#### [TASK INSTRUCTIONS]
Your answer should restate each line of the data below word for word.

Stored records
BEGIN

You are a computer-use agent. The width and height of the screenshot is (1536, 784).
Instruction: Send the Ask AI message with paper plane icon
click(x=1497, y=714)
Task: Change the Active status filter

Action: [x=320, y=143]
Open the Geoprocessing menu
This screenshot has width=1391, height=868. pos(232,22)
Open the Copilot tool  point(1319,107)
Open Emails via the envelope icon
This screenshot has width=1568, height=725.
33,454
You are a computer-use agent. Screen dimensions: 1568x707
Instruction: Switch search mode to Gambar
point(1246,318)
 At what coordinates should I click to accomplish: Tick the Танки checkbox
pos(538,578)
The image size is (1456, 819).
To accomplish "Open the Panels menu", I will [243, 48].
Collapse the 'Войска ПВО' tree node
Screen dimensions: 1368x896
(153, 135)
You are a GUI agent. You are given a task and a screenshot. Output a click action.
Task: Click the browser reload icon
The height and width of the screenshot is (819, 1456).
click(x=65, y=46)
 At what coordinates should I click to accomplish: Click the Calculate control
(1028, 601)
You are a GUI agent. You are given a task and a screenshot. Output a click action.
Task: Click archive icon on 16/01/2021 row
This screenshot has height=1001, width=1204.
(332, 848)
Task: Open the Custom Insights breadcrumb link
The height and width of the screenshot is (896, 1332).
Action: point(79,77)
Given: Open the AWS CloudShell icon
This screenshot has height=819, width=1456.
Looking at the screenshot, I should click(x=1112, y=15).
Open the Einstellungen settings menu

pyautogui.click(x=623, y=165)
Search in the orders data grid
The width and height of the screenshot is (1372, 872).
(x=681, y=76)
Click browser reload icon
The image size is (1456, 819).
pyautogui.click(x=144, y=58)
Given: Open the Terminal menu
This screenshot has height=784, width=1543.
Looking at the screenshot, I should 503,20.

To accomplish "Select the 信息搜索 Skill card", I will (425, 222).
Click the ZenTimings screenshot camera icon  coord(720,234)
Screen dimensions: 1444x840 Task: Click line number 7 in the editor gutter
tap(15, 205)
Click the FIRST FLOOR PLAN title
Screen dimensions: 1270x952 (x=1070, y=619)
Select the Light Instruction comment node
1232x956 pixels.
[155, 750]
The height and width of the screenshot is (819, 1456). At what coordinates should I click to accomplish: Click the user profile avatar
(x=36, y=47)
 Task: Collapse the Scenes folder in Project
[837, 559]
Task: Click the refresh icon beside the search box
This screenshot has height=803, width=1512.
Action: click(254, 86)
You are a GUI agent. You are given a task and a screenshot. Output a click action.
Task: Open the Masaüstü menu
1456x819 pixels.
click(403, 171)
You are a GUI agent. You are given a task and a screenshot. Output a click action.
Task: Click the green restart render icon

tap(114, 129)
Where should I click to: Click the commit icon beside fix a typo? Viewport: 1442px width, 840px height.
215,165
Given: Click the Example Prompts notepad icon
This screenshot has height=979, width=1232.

END

#### [RESPONSE]
You are a computer-use agent. The width and height of the screenshot is (1536, 784).
Instruction: Send the Ask AI message with paper plane icon
click(x=1497, y=714)
Task: Change the Active status filter

Action: [x=320, y=143]
Open the Geoprocessing menu
This screenshot has width=1391, height=868. pos(232,22)
Open the Copilot tool  point(1319,107)
Open Emails via the envelope icon
This screenshot has width=1568, height=725.
33,454
You are a computer-use agent. Screen dimensions: 1568x707
Instruction: Switch search mode to Gambar
point(1246,318)
 At what coordinates should I click to accomplish: Tick the Танки checkbox
pos(538,578)
The image size is (1456, 819).
To accomplish "Open the Panels menu", I will [243, 48].
Collapse the 'Войска ПВО' tree node
Screen dimensions: 1368x896
(153, 135)
You are a GUI agent. You are given a task and a screenshot. Output a click action.
Task: Click the browser reload icon
The height and width of the screenshot is (819, 1456).
click(x=65, y=46)
 At what coordinates should I click to accomplish: Click the Calculate control
(1028, 601)
You are a GUI agent. You are given a task and a screenshot. Output a click action.
Task: Click archive icon on 16/01/2021 row
This screenshot has height=1001, width=1204.
(332, 848)
Task: Open the Custom Insights breadcrumb link
The height and width of the screenshot is (896, 1332).
Action: point(79,77)
Given: Open the AWS CloudShell icon
This screenshot has height=819, width=1456.
Looking at the screenshot, I should click(x=1112, y=15).
Open the Einstellungen settings menu

pyautogui.click(x=623, y=165)
Search in the orders data grid
The width and height of the screenshot is (1372, 872).
(x=681, y=76)
Click browser reload icon
The image size is (1456, 819).
pyautogui.click(x=144, y=58)
Given: Open the Terminal menu
This screenshot has height=784, width=1543.
Looking at the screenshot, I should 503,20.

To accomplish "Select the 信息搜索 Skill card", I will (425, 222).
Click the ZenTimings screenshot camera icon  coord(720,234)
Screen dimensions: 1444x840 Task: Click line number 7 in the editor gutter
tap(15, 205)
Click the FIRST FLOOR PLAN title
Screen dimensions: 1270x952 (x=1070, y=619)
Select the Light Instruction comment node
1232x956 pixels.
[155, 750]
The height and width of the screenshot is (819, 1456). At what coordinates should I click to accomplish: Click the user profile avatar
(x=36, y=47)
 Task: Collapse the Scenes folder in Project
[837, 559]
Task: Click the refresh icon beside the search box
This screenshot has height=803, width=1512.
Action: click(254, 86)
You are a GUI agent. You are given a task and a screenshot. Output a click action.
Task: Open the Masaüstü menu
1456x819 pixels.
click(403, 171)
You are a GUI agent. You are given a task and a screenshot. Output a click action.
Task: Click the green restart render icon

tap(114, 129)
Where should I click to: Click the commit icon beside fix a typo? Viewport: 1442px width, 840px height.
215,165
Given: Click the Example Prompts notepad icon
This screenshot has height=979, width=1232.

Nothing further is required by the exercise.